Remember how Sony swore that they weren't going to drop the price on the PS3 this holiday season?

Well _technically_ they didn't lie. However two weeks ago they announced a "Playstation credit card." Like all new-fangled credit cards it allows you to earn points by spending money, in this case towards the purchase of Sony products. However the big kicker is that if you sign up for one between now and December 31st they will give you $150 off the purchase of a PS3. Of course depending on how it affects sales this price drop special offer may end up getting continued. I guess those of you who believed their earlier guarantee of no price drop and already purchased one within the last month and a half are just out of luck. Sorry if i'm the bearer of annoying news.

So the question is, should i take advantage of this? Is it really just a sneaky way to offer a price drop, or is there a catch?

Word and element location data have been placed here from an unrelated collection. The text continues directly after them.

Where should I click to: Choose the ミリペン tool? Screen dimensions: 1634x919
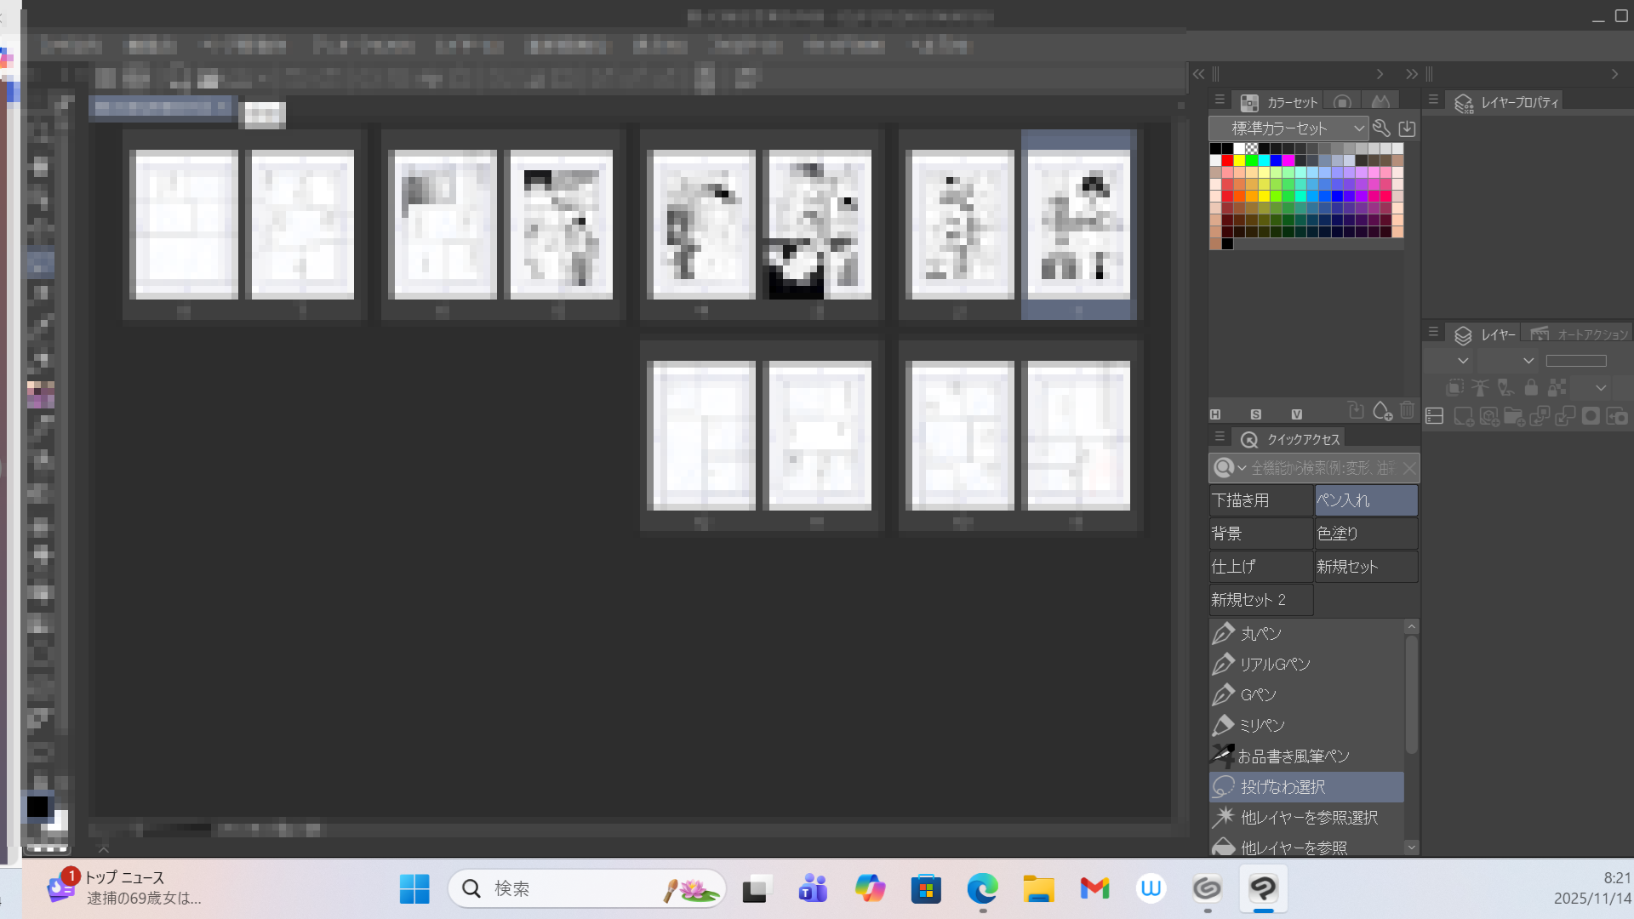click(x=1261, y=726)
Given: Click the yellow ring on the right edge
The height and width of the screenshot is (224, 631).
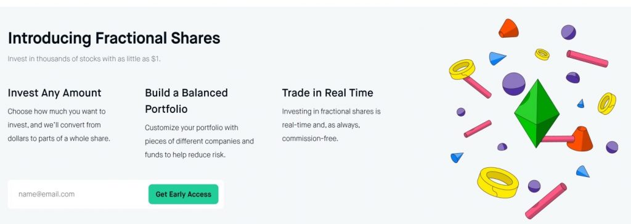Looking at the screenshot, I should [x=607, y=104].
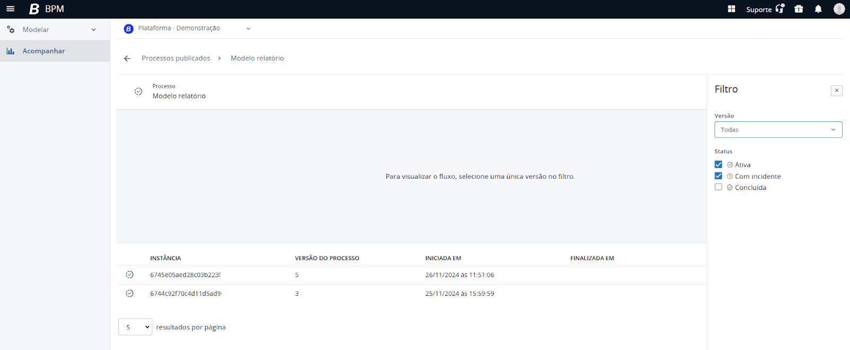Uncheck the Com incidente checkbox
The width and height of the screenshot is (850, 350).
718,176
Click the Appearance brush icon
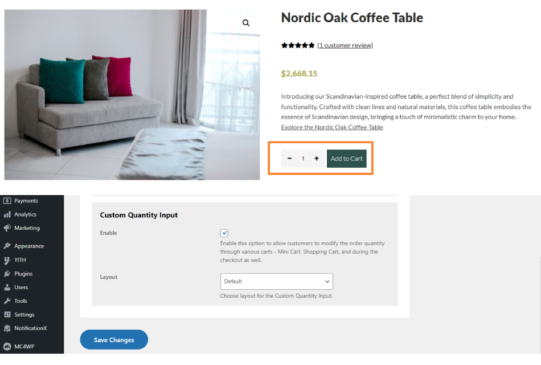This screenshot has height=365, width=541. [x=7, y=246]
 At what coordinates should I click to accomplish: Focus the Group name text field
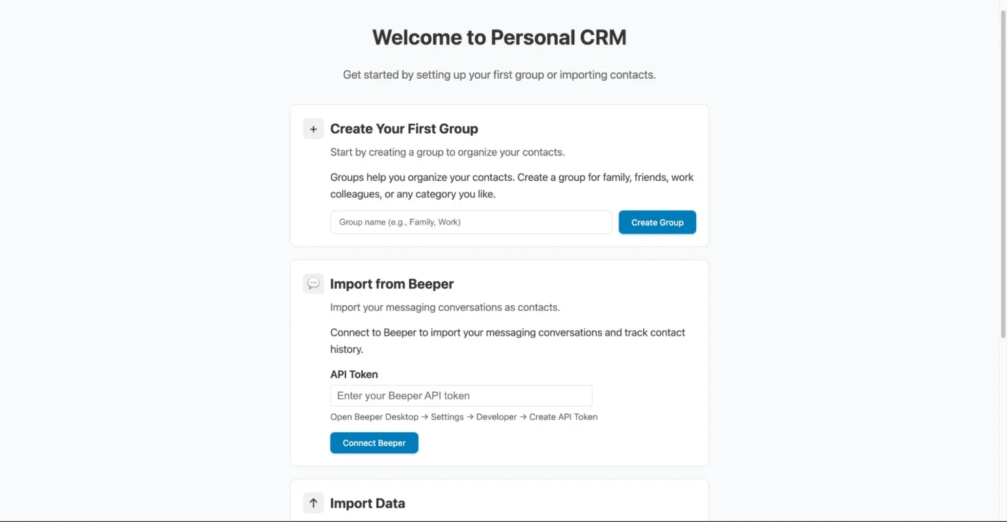pyautogui.click(x=471, y=222)
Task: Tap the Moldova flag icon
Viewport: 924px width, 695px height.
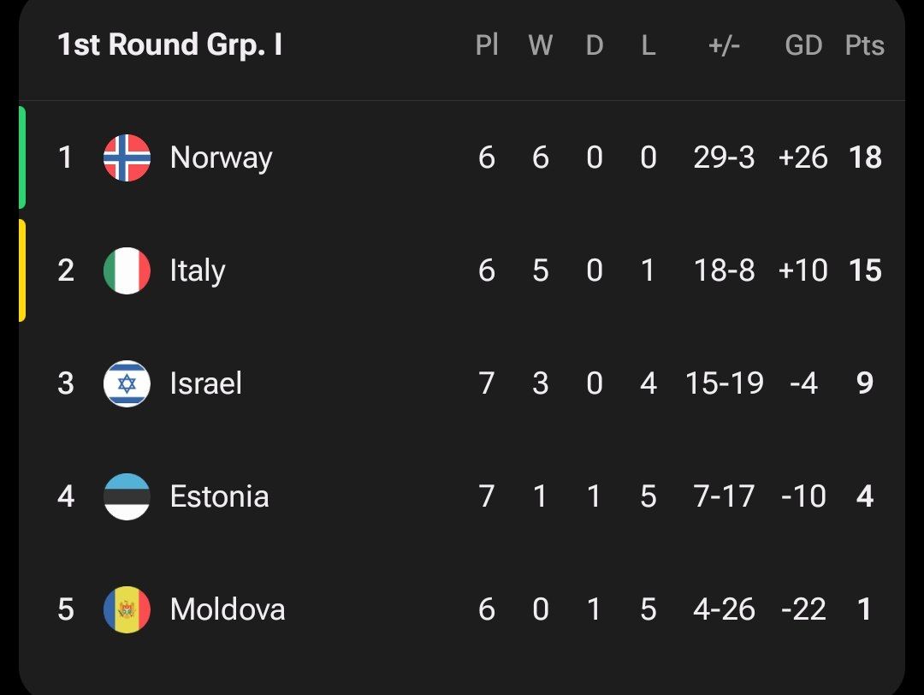Action: 127,609
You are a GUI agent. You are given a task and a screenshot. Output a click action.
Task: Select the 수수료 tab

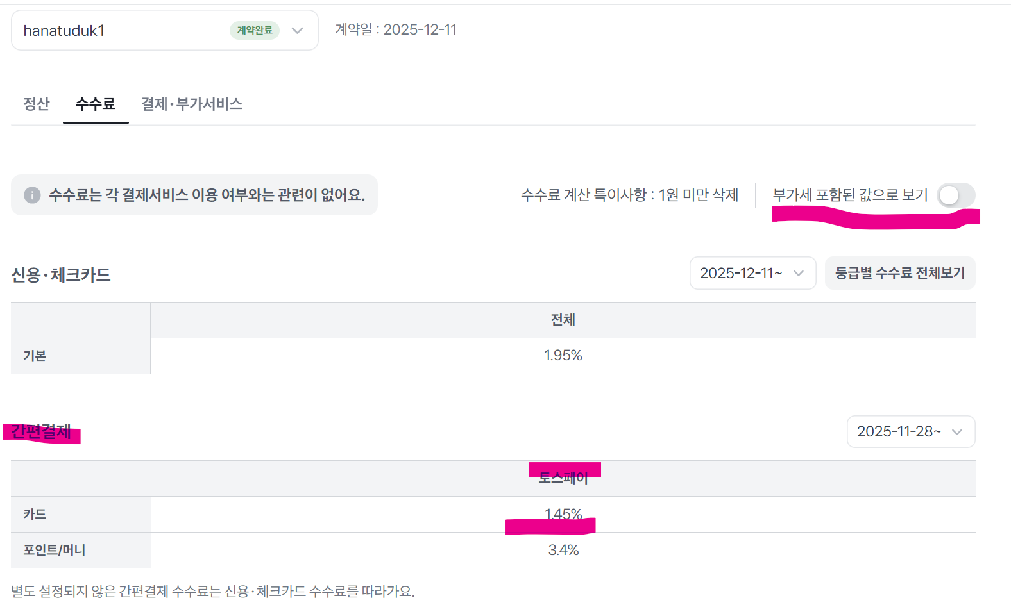point(96,104)
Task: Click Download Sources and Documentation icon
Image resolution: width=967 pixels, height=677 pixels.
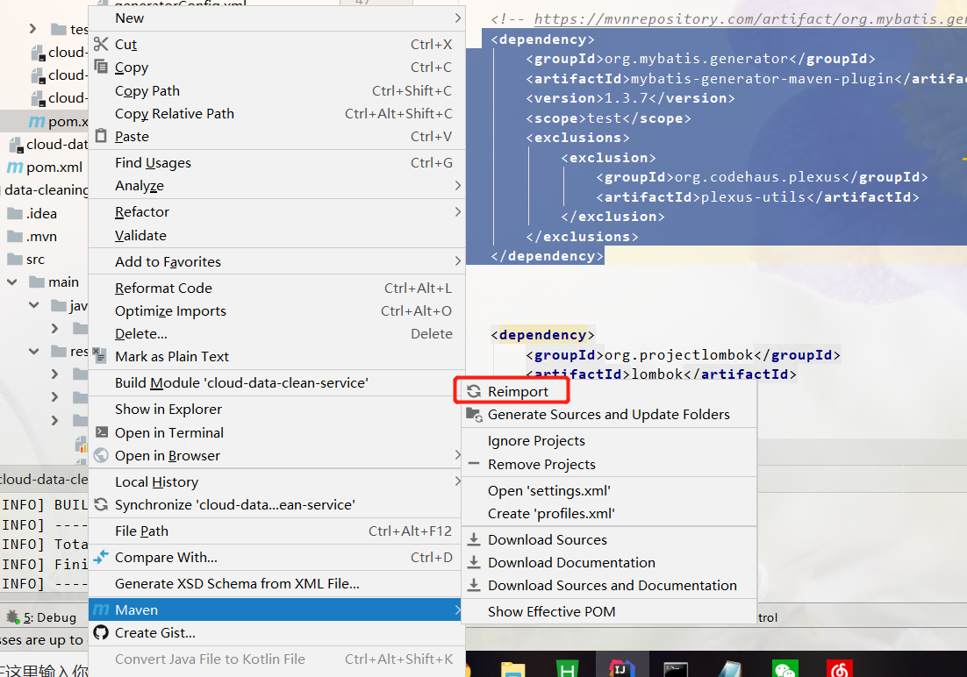Action: point(474,585)
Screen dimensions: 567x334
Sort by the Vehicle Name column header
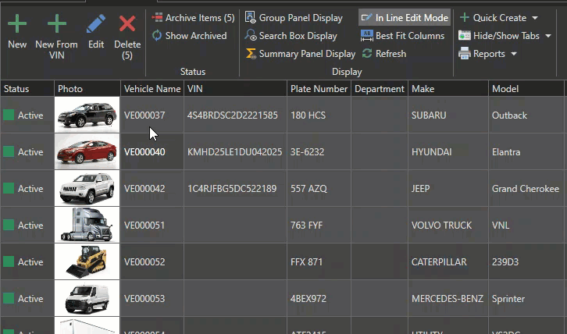coord(152,89)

I really don't know what i need to look out for with credit card offers since i've only ever had one credit card in my life. It's even an old-fangled one without any kind of incentive program. On the one hand it seems like a shame to break that noble tradition (at least i'm going to pretend it's a noble tradition rather than sheer laziness) but if there's actually no significant catch it would be rather silly not to take them up on the offer. Especially since the only reason i've been putting off the purchase at this point is concerns about the price. (I was also concerned about the return of backwards compatibility for awhile, but i've given up on that fantasy by now.)
 
 
Current Mood: curiouscurious
 
 
 
Coraacoraa on December 1st, 2008 08:54 pm (UTC)
Eh. I'm not bothered, because signing up for a credit card to get a discount is really not on my radar, and the same goes for Pav, I think. So it's not really bearing bad news.
DonAithnendonaithnen on December 1st, 2008 08:59 pm (UTC)
Is that because you know something about credit card offers that i don't? Or just cause you don't think it's worth the effort? Up until now i've had so little interest in the pros that i've never really looked into the cons at all, but saving $150 (or i suppose looking at it the other way, getting a PS3 at least a year earlier than i would otherwise) is a pretty big pro.
Coraacoraa on December 1st, 2008 09:12 pm (UTC)
(Warning: long-winded reply!)

Part of it is just a slippery-slope thing. There are so many cool bonus credit cards for things I buy often -- Amazon! Barnes and Noble! Paypal! -- that once I start opening credit cards based on special offers, it's just downhill from there. When my current card expires, I might trade it in for something with a better rewards plan, but I'm iffy on opening new cards for rewards.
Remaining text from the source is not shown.